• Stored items
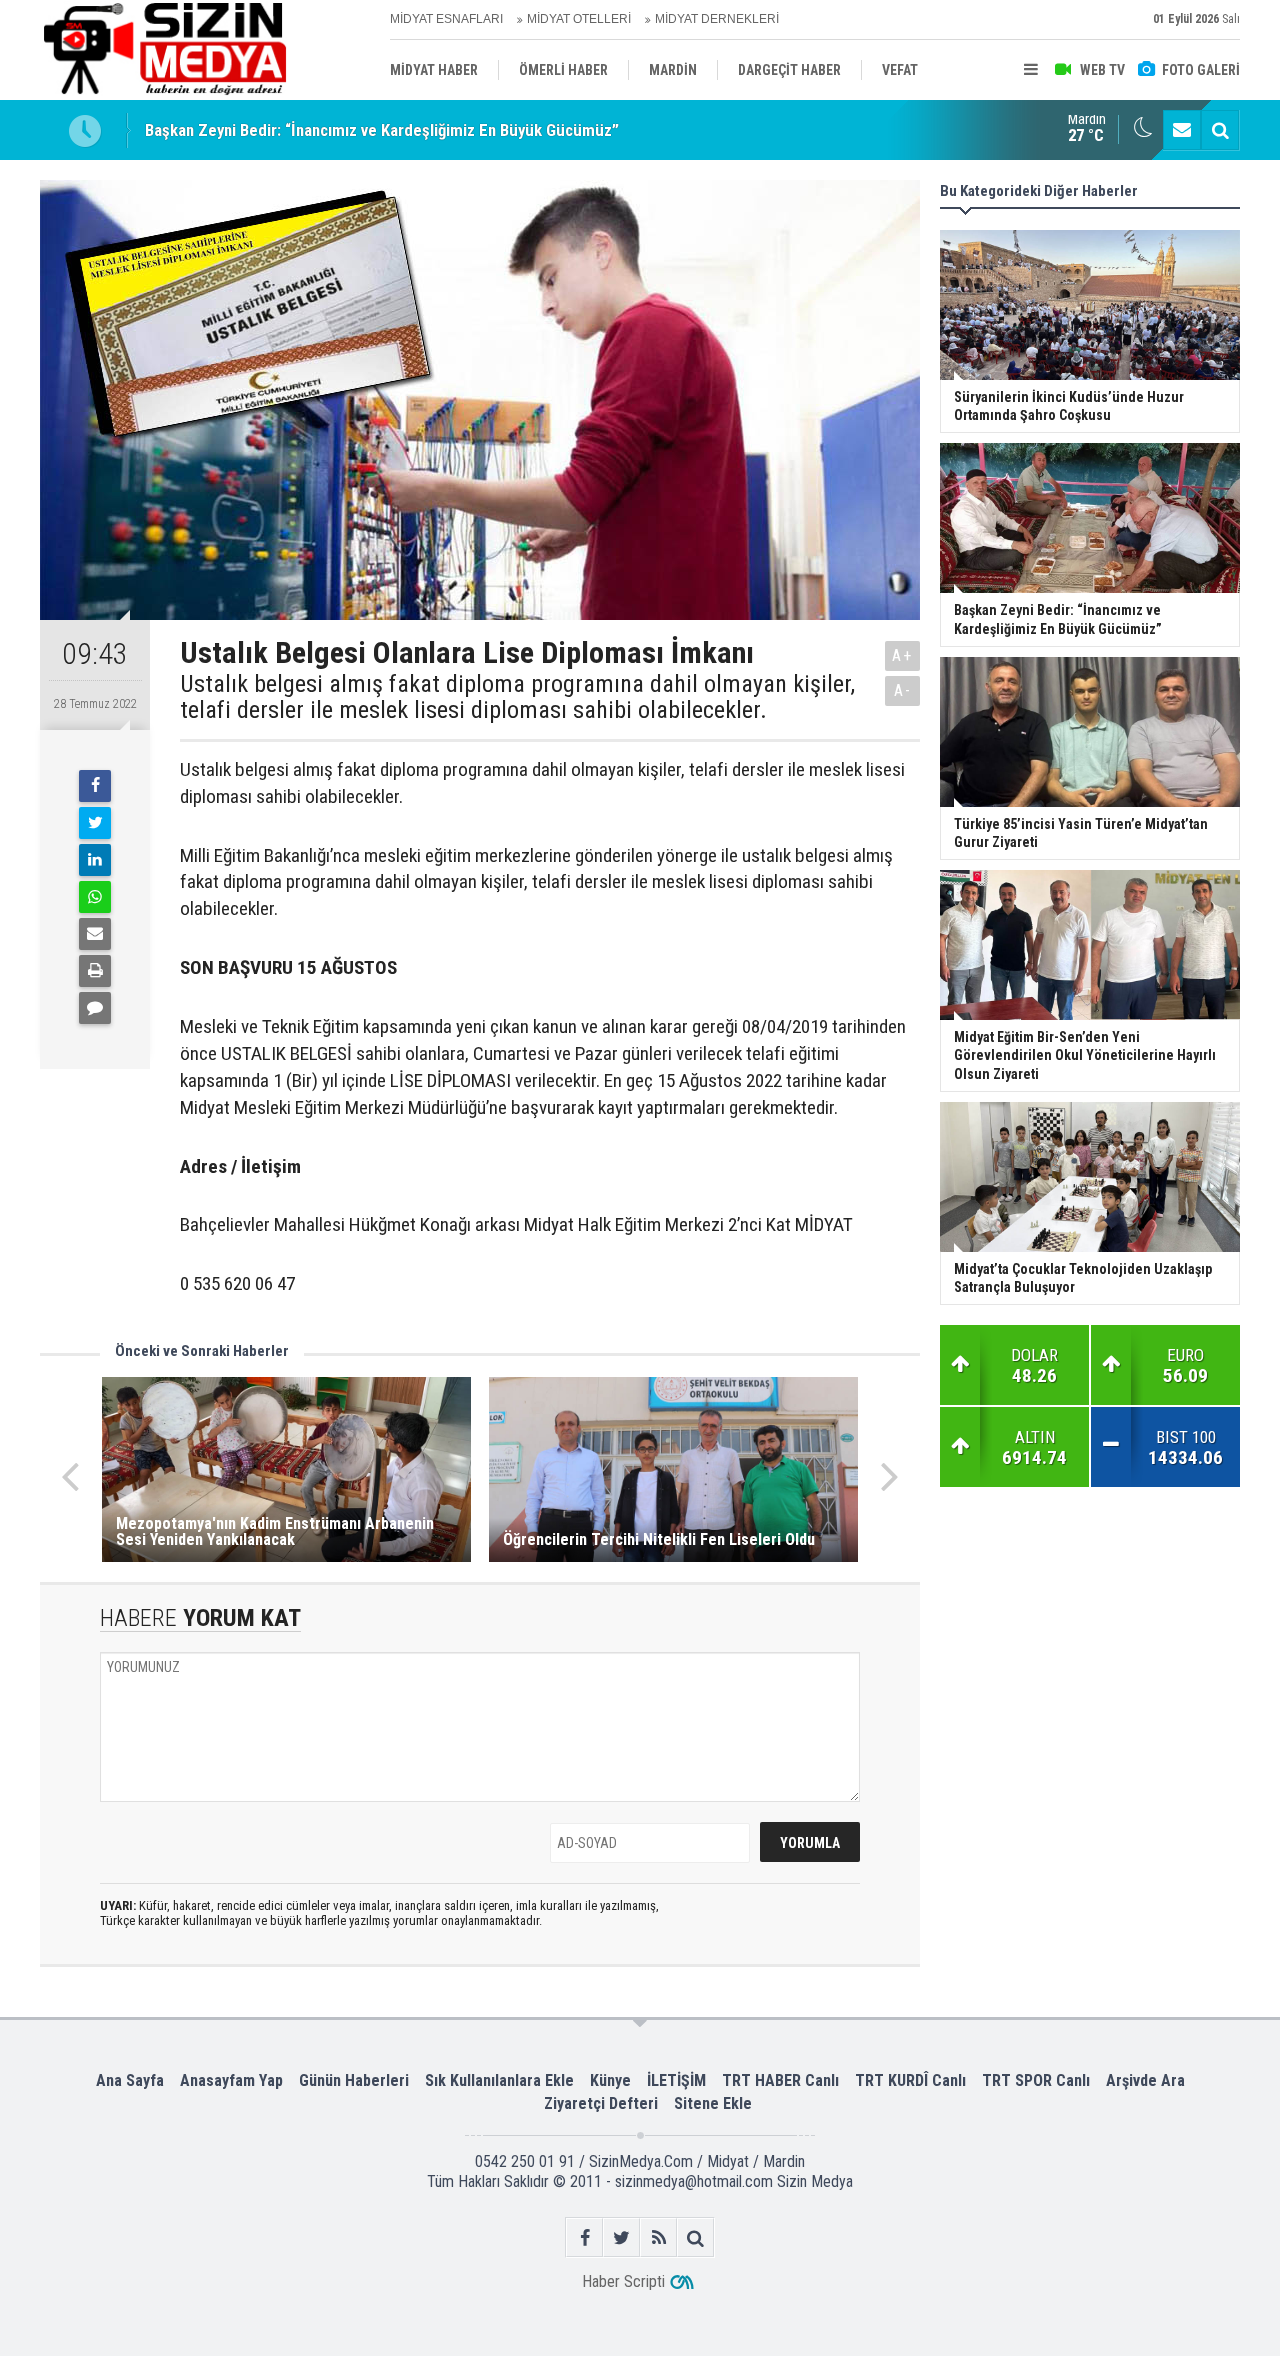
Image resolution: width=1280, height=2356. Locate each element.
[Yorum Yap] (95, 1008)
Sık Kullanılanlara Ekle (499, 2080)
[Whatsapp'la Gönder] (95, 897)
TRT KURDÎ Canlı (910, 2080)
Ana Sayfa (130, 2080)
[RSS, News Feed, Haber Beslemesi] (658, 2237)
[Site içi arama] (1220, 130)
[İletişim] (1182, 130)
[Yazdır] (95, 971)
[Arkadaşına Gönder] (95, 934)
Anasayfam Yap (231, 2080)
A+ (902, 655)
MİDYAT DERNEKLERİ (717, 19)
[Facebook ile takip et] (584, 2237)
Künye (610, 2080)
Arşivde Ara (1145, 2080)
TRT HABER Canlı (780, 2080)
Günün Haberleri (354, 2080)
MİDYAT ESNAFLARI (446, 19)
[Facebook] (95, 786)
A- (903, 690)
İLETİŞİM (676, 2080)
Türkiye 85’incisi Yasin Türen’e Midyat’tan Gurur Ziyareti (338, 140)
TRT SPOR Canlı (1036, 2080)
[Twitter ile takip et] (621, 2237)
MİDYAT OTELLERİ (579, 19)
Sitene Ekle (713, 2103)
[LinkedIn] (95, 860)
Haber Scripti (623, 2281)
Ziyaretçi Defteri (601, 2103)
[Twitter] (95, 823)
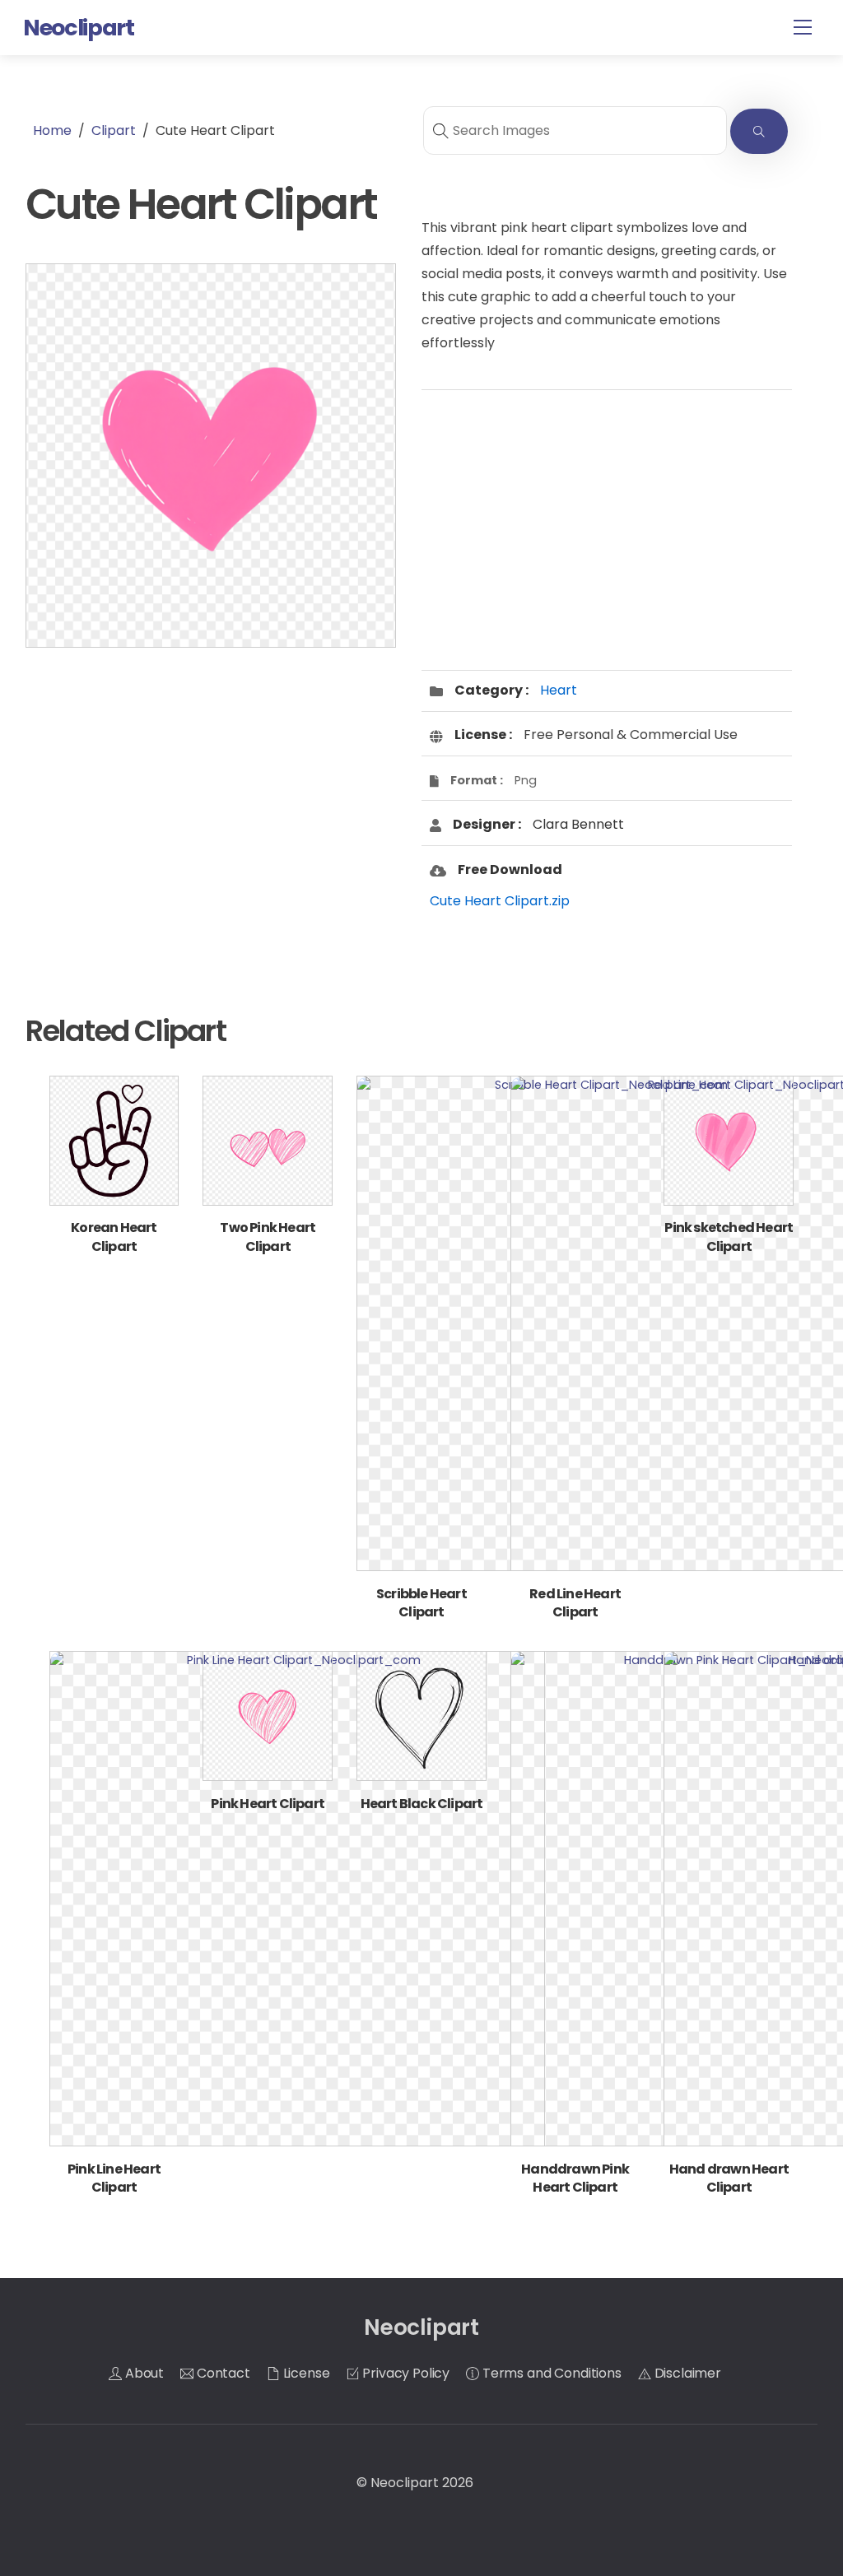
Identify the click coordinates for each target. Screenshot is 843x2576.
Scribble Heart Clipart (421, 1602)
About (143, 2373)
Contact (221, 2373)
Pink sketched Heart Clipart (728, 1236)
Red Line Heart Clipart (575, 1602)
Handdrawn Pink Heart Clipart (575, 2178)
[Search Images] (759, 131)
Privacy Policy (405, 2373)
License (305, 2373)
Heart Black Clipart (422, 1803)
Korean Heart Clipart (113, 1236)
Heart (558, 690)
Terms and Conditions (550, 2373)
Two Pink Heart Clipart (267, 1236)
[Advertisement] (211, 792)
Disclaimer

• Problem details
All of the data is to be transcribed exactly, with images omitted.

• Response area
Image resolution: width=1280, height=2356. Locate each element.
[Yorum Yap] (95, 1008)
Sık Kullanılanlara Ekle (499, 2080)
[Whatsapp'la Gönder] (95, 897)
TRT KURDÎ Canlı (910, 2080)
Ana Sayfa (130, 2080)
[RSS, News Feed, Haber Beslemesi] (658, 2237)
[Site içi arama] (1220, 130)
[İletişim] (1182, 130)
[Yazdır] (95, 971)
[Arkadaşına Gönder] (95, 934)
Anasayfam Yap (231, 2080)
A+ (902, 655)
MİDYAT DERNEKLERİ (717, 19)
[Facebook ile takip et] (584, 2237)
Künye (610, 2080)
Arşivde Ara (1145, 2080)
TRT HABER Canlı (780, 2080)
Günün Haberleri (354, 2080)
MİDYAT ESNAFLARI (446, 19)
[Facebook] (95, 786)
A- (903, 690)
İLETİŞİM (676, 2080)
Türkiye 85’incisi Yasin Türen’e Midyat’tan Gurur Ziyareti (338, 140)
TRT SPOR Canlı (1036, 2080)
[Twitter ile takip et] (621, 2237)
MİDYAT OTELLERİ (579, 19)
Sitene Ekle (713, 2103)
[LinkedIn] (95, 860)
Haber Scripti (623, 2281)
Ziyaretçi Defteri (601, 2103)
[Twitter] (95, 823)
Identify the click coordinates for each target. Screenshot is 843x2576.
Scribble Heart Clipart (421, 1602)
About (143, 2373)
Contact (221, 2373)
Pink sketched Heart Clipart (728, 1236)
Red Line Heart Clipart (575, 1602)
Handdrawn Pink Heart Clipart (575, 2178)
[Search Images] (759, 131)
Privacy Policy (405, 2373)
License (305, 2373)
Heart Black Clipart (422, 1803)
Korean Heart Clipart (113, 1236)
Heart (558, 690)
Terms and Conditions (550, 2373)
Two Pink Heart Clipart (267, 1236)
[Advertisement] (211, 792)
Disclaimer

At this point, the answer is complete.